Не торопясь, словно гулял по Невскому, человек направился к карете. Щегольски одет, он опирался на тросточку с рукоятью в виде головы змеи. Серебряный гад тускло блестел, ловя свет заката. Кучер угрожающе замахнулся кнутом:

– Стой! Стой, говорю!

«Разбойники? – закралась шальная мысль. – Атамана вперед? А шайка по кустам хоронится… Ох, скулы-то татарские, беда неминучая!..»

Глаза-щелочки мигнули, и кучер окаменел. Не в силах шевельнуться, глухой как пень, несчастный превратился в восковую куклу. Последним, что он услышал, был звук открывающейся дверцы. Миг тягостного ожидания, и князь Гагарин с трудом выбрался наружу. Запахнуть шинель он и не подумал. Вид у Ивана Алексеевича был – краше в гроб кладут. И, значит, грудной жабы он мог не опасаться.

– Вы тот, кого я ищу, – сказал, приблизясь, Чжоу Чжу.

Гагарин закашлялся.

– Вы тот, кого я не ждал, – ответил он, восстановив дыхание.

– Я проделал далекий путь, – настаивал китаец.

– Нуждаетесь в отдыхе?

– Нет.

– В еде? Питье? Дружеской беседе?

– Я нуждаюсь в вас.

С минуту Иван Алексеевич колебался.

– Как вас зовут, сударь? – спросил он.

– Меня, недостойного, сейчас зовут Чжоу Чжу.

– Не только сейчас, – губы князя дрожали, но прищур темных глаз хранил былую остроту. – Я вижу ваш дух. Он слишком подвижен, чтобы ограничиться жалким «сейчас».

– Я тоже вижу ваш дух, – невозмутимость китайца была нарушена. Наклонившись вперед, забыв о приличиях, он жадно всматривался в собеседника. Казалось, змея с тросточки делает то же самое, шевеля раздвоенным жалом. – Готов поклясться, у нас есть кое-что общее… Но я пришел не за этим.

– Зачем же?

– Я хочу поговорить о вашем внуке.

– Вы полагаете, милостивый государь мой, что имеете на это право? – палец князя уперся в китайца.
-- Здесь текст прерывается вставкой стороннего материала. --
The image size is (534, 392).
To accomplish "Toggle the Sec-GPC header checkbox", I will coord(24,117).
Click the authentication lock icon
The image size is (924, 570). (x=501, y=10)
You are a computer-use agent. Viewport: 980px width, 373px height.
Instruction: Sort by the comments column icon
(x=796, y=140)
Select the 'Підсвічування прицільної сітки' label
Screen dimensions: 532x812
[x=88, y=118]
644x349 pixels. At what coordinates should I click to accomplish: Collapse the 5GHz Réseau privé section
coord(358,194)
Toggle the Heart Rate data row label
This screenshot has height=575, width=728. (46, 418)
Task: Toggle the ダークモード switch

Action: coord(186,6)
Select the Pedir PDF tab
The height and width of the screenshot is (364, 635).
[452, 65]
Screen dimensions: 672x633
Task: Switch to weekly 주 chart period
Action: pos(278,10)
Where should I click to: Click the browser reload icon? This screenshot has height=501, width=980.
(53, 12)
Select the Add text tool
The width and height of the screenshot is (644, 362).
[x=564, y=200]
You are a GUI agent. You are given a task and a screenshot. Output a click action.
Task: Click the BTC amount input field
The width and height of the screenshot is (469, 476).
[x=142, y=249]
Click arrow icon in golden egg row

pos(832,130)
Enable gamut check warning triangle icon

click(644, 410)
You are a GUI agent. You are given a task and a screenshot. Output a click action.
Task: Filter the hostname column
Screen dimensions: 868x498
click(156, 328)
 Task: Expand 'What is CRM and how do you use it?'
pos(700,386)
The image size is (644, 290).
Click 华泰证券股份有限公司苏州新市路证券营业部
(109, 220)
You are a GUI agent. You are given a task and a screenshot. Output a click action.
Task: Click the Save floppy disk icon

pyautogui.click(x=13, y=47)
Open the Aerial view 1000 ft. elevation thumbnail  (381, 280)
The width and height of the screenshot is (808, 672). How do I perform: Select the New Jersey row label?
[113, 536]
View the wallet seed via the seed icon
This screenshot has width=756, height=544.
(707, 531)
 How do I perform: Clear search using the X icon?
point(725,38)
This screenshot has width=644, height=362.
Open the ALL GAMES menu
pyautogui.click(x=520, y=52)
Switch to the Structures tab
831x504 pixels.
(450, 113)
Умирающий, измученный дорогой, Иван Алексеевич был страшен. – Преградить мне путь? Интересоваться моей семьей?

Вместо ответа китаец встал на колени. Поклонившись князю, он уперся лбом в грязь – и замер. Цилиндр слетел наземь, откатившись в сторону. Рядом с беззащитным затылком Чжоу Чжу рыло землю конское копыто. Левая пристяжная нервничала, фыркая и косясь на подозрительного человека.

Далеко, в чаще, заухал филин.

– Встаньте, – наконец сказал князь. – Прошу вас в карету. И развяжите моего кучера – я тороплюсь. Поговорить мы можем и в пути…

Закат творил чудеса. Пробившись сквозь ветки, лучи сплетались в диковинные фигуры. Чудилось, что за плечом Гагарина стоит белокурая девушка, держа под уздцы тонконогую кобылу, и хмурится, недовольная поздней встречей.

Стая птиц перечеркнула небо, и видение сгинуло.